-- WORK INSTRUCTION --
Please return every line of the records below that holds the word "agent".

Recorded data
--
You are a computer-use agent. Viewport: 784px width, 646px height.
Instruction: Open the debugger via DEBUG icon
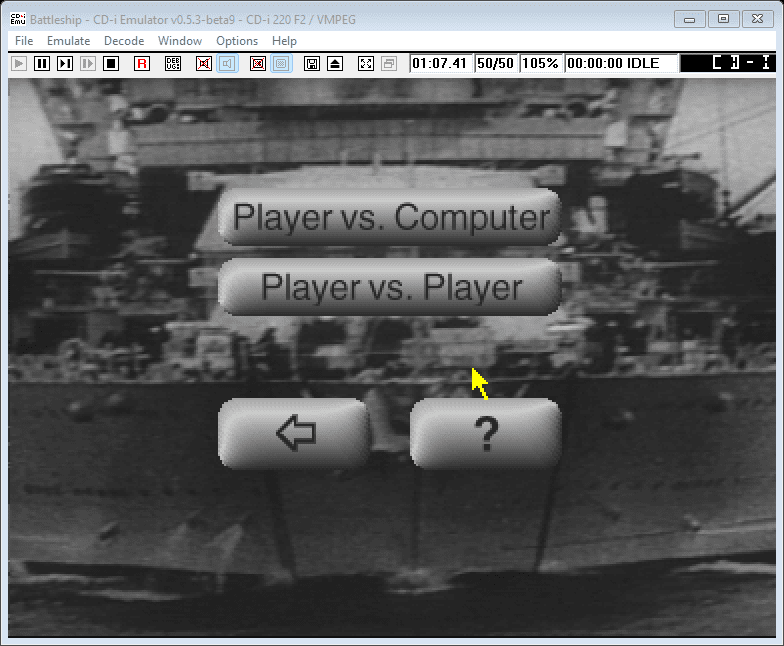(x=173, y=63)
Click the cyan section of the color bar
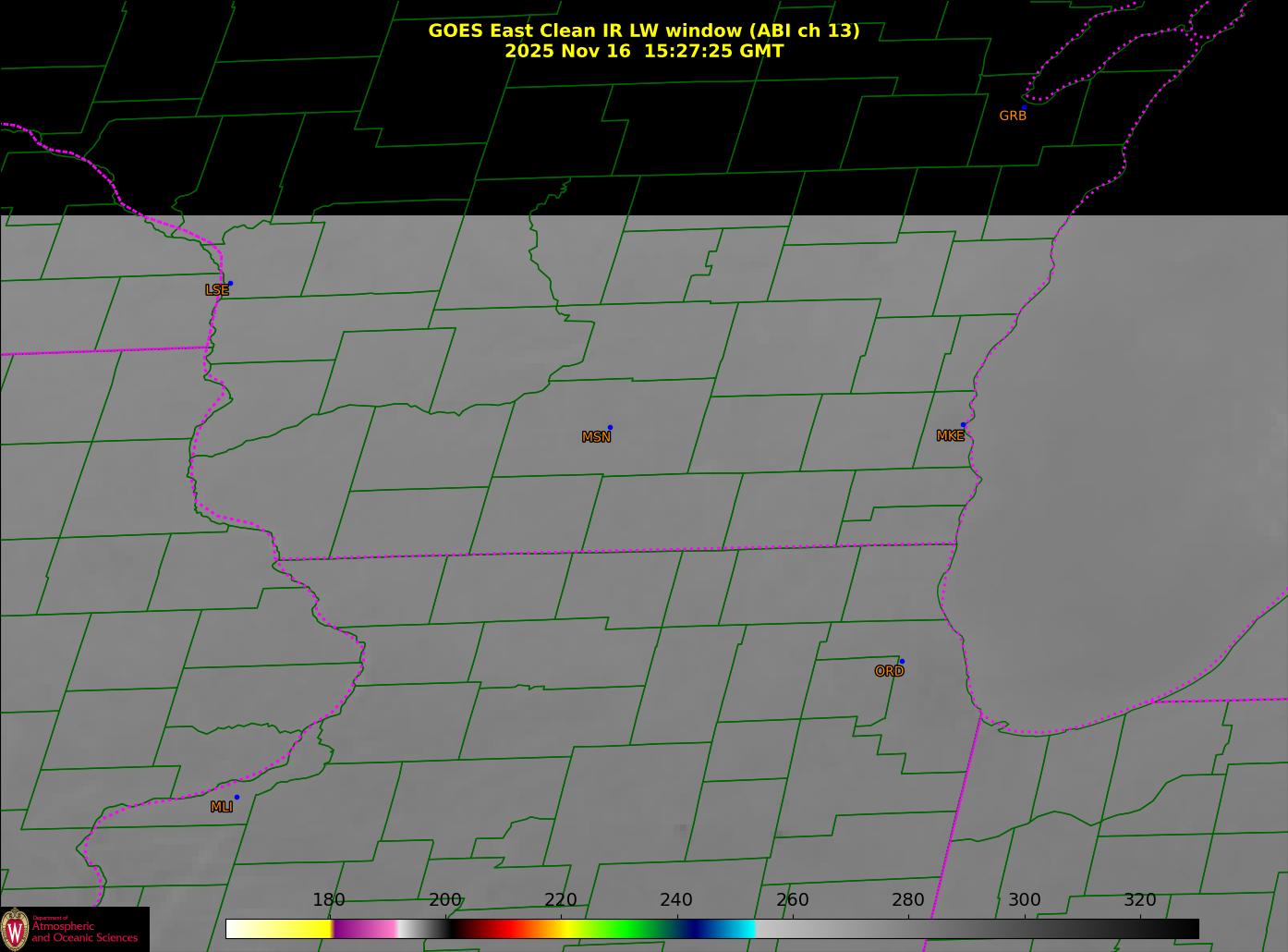Image resolution: width=1288 pixels, height=952 pixels. 739,928
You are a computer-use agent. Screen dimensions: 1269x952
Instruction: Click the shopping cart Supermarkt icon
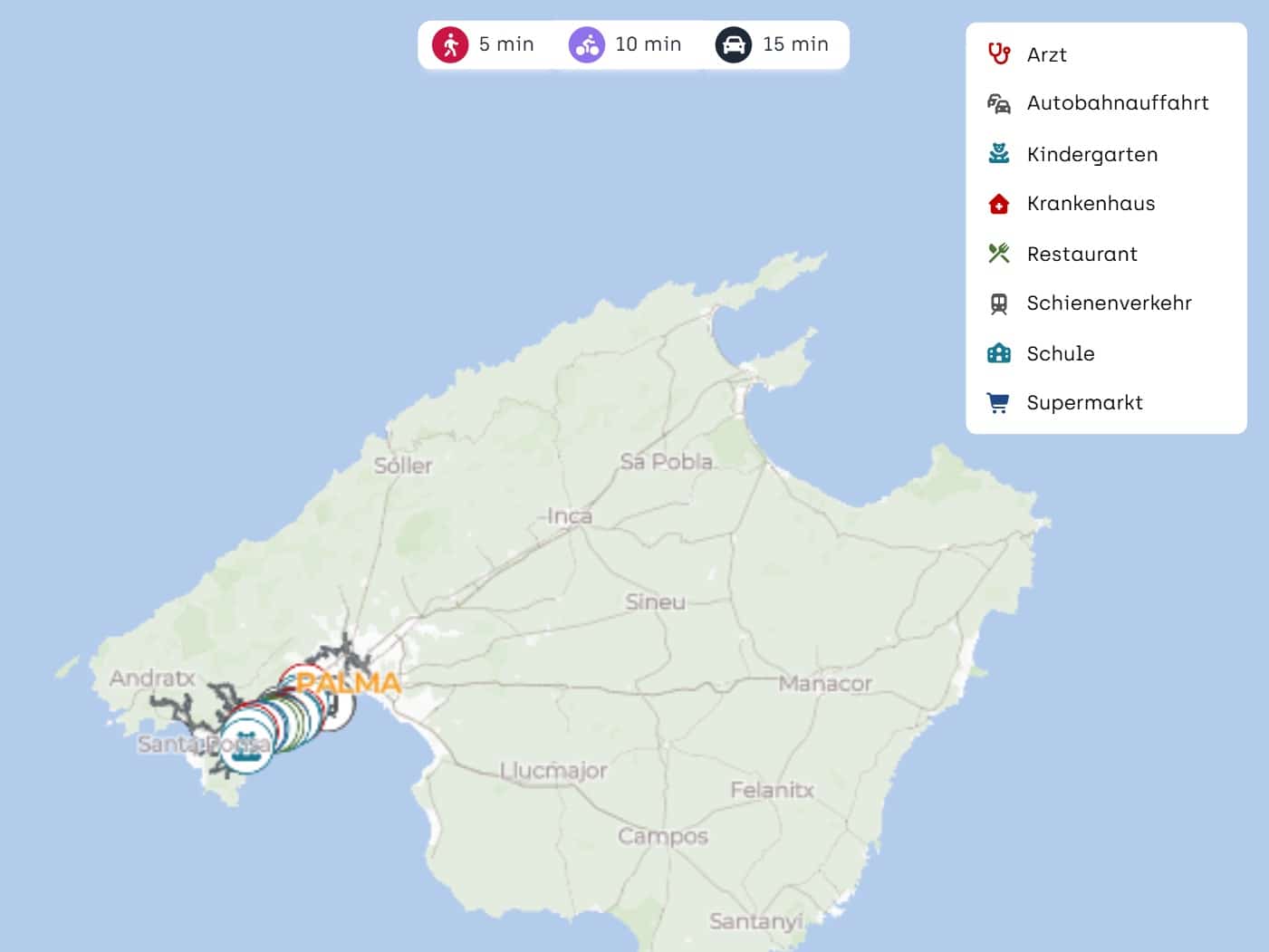(x=998, y=403)
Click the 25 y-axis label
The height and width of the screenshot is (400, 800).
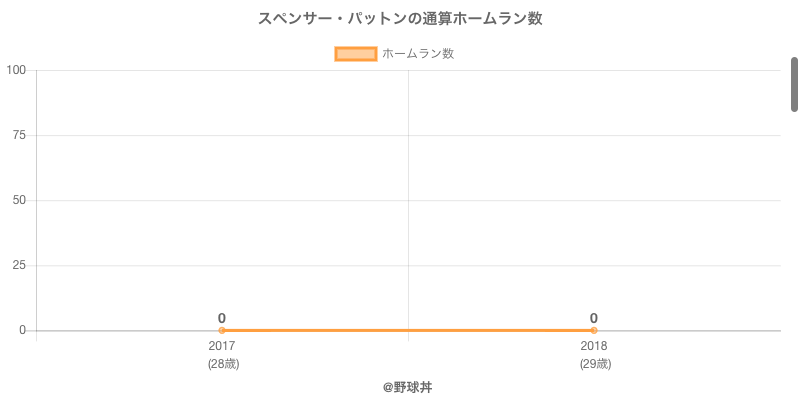19,265
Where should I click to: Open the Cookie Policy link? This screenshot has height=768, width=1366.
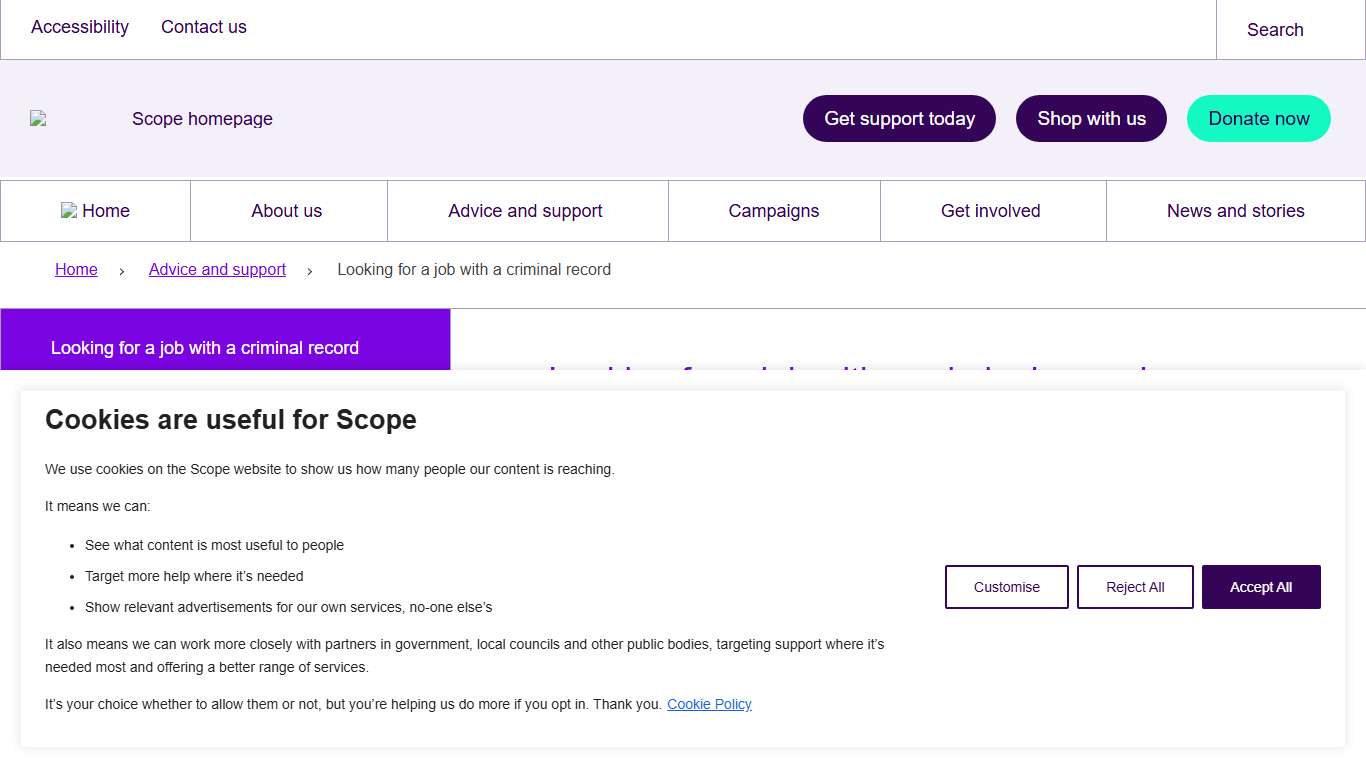(x=709, y=704)
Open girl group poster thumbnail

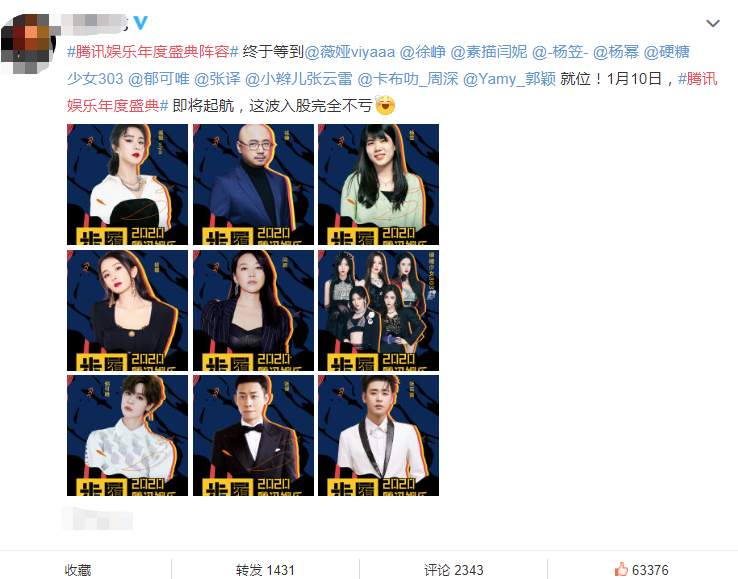[x=378, y=310]
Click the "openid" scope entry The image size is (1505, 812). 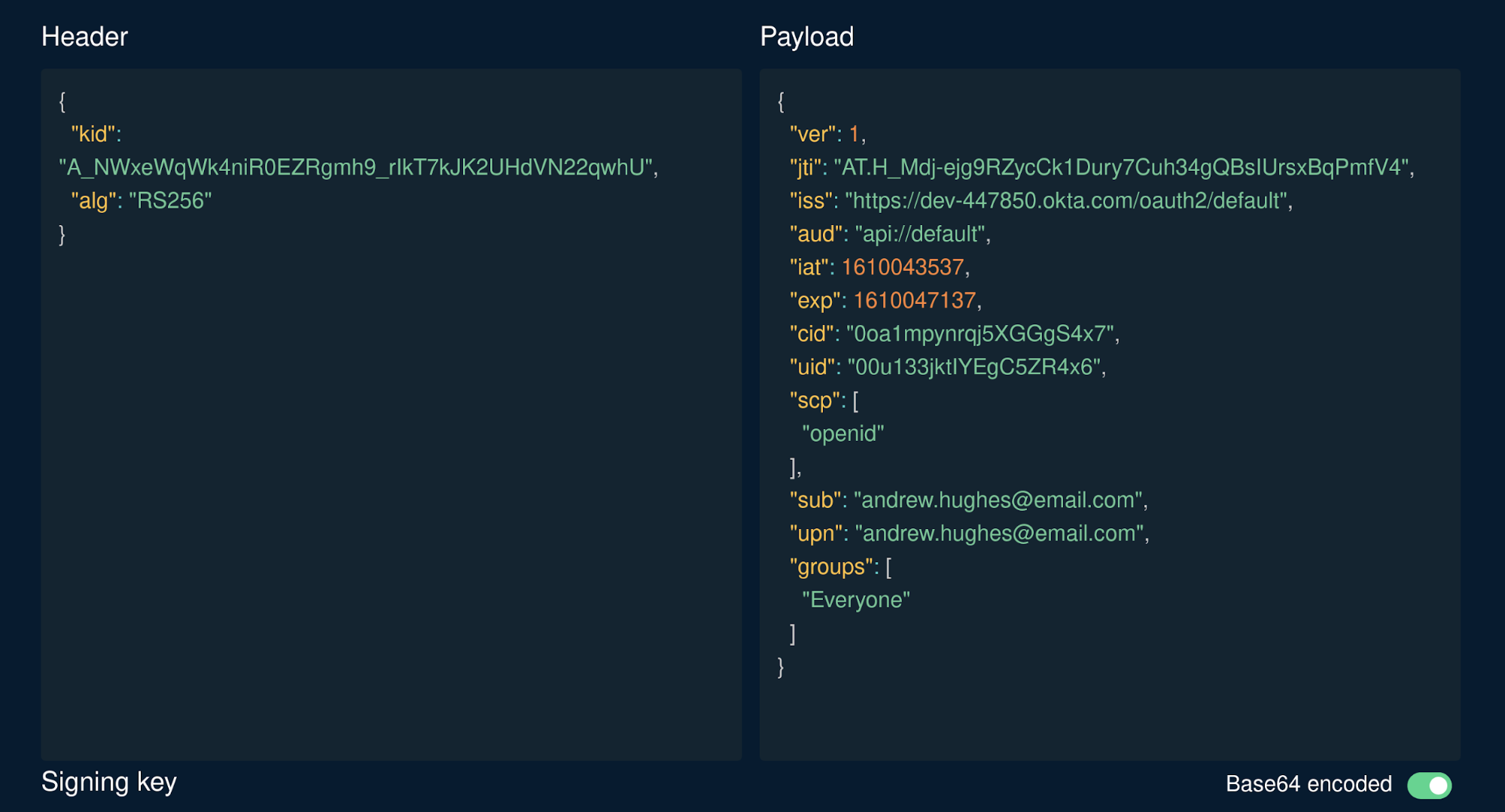[842, 433]

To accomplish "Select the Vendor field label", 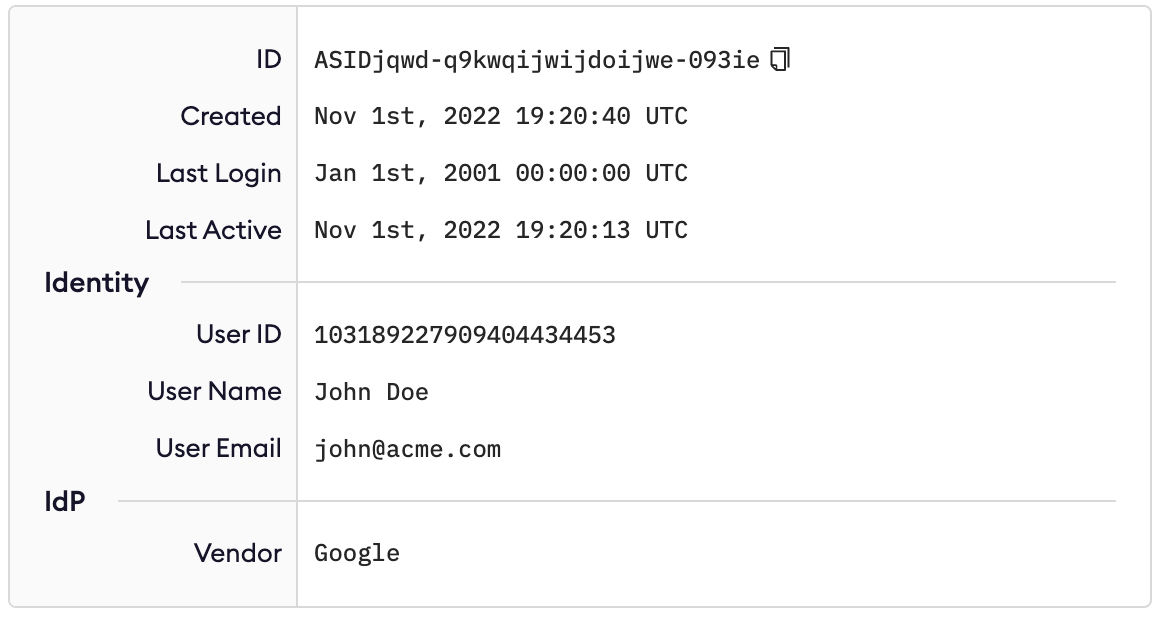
--
-- FINISHED TASK --
You are a computer-use agent. Viewport: 784px width, 646px height.
You are a computer-use agent. Screen dimensions: 1269x952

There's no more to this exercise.